=== OBJECTIVES ===
#1 Please rewrite the Volvo 122S passage starting at "122S Fuel Pump" and ending at "to the store.", changing "turpentine" to "varnish".
#2 Write what comes next in the Volvo 122S garage account, picking up after its final sentence.

So on Wednesday last week, we busily hurried to get everything done at the office so we could head to Jesse’s garage to work on the 1964 Volvo 122S that had made residence there since he purchased it a few months back. The Holidays and work had kept us from being able to invest much time into; in fact, we hadn’t done a single thing to it since cleaning it and pushing it into the garage. Finally, we were able to break away from work and put some much needed wrench time into it. And do we have some exciting news!

Volvo 122S Motor

Since we haven’t worked on the 122S in a while, we weren’t sure what all we were going to do or what parts/tools we were going to need. So we zipped over to the shop and started looking it over. We pulled the spark plugs, poured a little Marvel Mystery oil down each cylinder, and debated what we should do next. Jesse was checking the condition of the auxiliary belt and he noticed how easily everything moved, so he purposed we get it ready to be fired up. We made a quick list of everything that needed to be done first to make this old gal run again. Since the engine was free and the SU carbs still had oil in them, we only had two major issues that we could see needed to be addressed. We needed to check the fuel pump and make sure the old fuel had not turned to paste and we didn’t have a key for the ignition.

122S Fuel Pump

So the first of these issues was relatively easy, if not incredibly smelly, to resolve. I popped the glass inspection bowl off the mechanical fuel pump and discovered that while the old fuel had turned to turpentine, but it hadn’t gelled up as we suspected. This meant all we needed to do was hook up an external fuel source to the fuel pump (we didn’t want to risk running old fuel or debris through the engine). The issue of finding a key seemed like a rather massive issue at first, but then we discovered that the old ignition wasn’t the factory installed unit. It had been switched with a universal ignition that can be found at just about any parts store. Now that we knew what we were dealing with, we made a trip to the store.

Purolator filters

Since it has been sitting for at least 20 years, we needed to change the oil and if we’re going to be doing that job we might as well install a new oil filter. So, we picked up 5 quarts of 10W30 oil and a new oil filter. As it turned out, the filter that was on the motor was a Purolator and you can still buy the same one, but now in Classic form. Volvo filters may be the best, but we figured this would work fine for the time being. With oil and a filter in hand, we grabbed a piece of fuel hose and a new universal ignition switch from the parts store. We then shot back to the garage to get the car ready for its first start in about 20 years.

Universal ignition

Jesse got to work on draining the oil and changing the filter. While he was busy working on that, I worked on replacing the ignition switch with our brand new one. It was a simple task that once completed revealed that the original radio still powers on and that the interior light works. I was not able to get the headlights, turn signals, or heater fan to come on, but those issues could be as simple as tracking down the right wires. With 3.75 quarts of new oil in the motor and a new ignition installed, we were about ready to make our first attempt at starting the motor. I put the spark plugs back in the motor, reattached the spark plug wires, and we rolled her out of the garage (Marvel Mystery Oil will make the car produce a large amount of smoke when burnt).

=== ROWS ===

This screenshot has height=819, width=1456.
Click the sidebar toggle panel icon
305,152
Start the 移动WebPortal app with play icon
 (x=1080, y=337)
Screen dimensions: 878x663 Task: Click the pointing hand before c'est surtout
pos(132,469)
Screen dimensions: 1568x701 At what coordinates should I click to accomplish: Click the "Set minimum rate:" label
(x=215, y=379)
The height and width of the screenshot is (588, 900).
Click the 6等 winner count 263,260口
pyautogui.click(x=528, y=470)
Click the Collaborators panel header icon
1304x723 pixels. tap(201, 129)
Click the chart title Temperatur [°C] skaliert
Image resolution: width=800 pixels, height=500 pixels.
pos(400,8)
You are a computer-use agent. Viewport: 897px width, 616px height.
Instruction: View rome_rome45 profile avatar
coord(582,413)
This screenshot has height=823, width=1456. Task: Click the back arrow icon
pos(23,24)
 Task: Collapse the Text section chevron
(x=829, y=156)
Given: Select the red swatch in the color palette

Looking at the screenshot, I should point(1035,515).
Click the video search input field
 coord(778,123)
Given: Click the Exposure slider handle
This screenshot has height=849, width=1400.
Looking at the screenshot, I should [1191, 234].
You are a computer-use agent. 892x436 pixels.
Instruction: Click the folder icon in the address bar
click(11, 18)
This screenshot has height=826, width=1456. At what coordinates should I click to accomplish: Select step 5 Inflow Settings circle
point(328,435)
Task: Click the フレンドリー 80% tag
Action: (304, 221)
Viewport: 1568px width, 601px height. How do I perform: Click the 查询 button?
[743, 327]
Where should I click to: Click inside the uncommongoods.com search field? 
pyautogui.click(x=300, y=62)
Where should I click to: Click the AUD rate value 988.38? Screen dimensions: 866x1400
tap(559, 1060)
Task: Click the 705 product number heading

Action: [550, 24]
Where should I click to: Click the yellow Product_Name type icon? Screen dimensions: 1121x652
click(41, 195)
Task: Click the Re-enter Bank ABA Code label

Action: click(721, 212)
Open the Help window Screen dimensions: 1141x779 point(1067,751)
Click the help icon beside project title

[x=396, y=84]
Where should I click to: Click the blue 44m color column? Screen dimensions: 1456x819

=== WRITTEN ANSWERS ===
#1
122S Fuel Pump

So the first of these issues was relatively easy, if not incredibly smelly, to resolve. I popped the glass inspection bowl off the mechanical fuel pump and discovered that while the old fuel had turned to varnish, but it hadn’t gelled up as we suspected. This meant all we needed to do was hook up an external fuel source to the fuel pump (we didn’t want to risk running old fuel or debris through the engine). The issue of finding a key seemed like a rather massive issue at first, but then we discovered that the old ignition wasn’t the factory installed unit. It had been switched with a universal ignition that can be found at just about any parts store. Now that we knew what we were dealing with, we made a trip to the store.

#2
By the time we had pushed this 122s out of the garage, the sun had gone down and it was getting quite cold. With the camera rolling and Jesse manning the carburetors with a little carb cleaner ready in case the motor needed a little extra coaxing to come back to life. The excitement and anticipation could be felt in the crisp evening air, even Jesse’s little boy wanted to join in (safety concerns and cold ultimately forced him back into the house). I couldn’t wait to turn the key for the first time. Once Jesse had removed the air cleaners and done a quick check of the engine bay, he gave the all clear. I turned the key over and heard a thunk sound. My heart sank; it wasn’t the sound I had been waiting for. It sounded like a major issue, but one more quick turn of the key resulted in sparks coming from the battery.

The old battery connectors were tightened as much as they would go, but still weren’t making a tight connection with our modern car battery. I swiftly jumped from the car, pulled out my Leatherman, and squeezed the connectors as tightly together as I could. They were will still a little loose, but were now much tighter on the battery posts. I climbed back into the Volvo, turned the key one more time, and was greeted by the sounds of a motor turning over. For a brief moment, it sounded as if the motor was going to fire up, but no luck. So, we started the processes of trying to narrow down what was keeping the motor from starting.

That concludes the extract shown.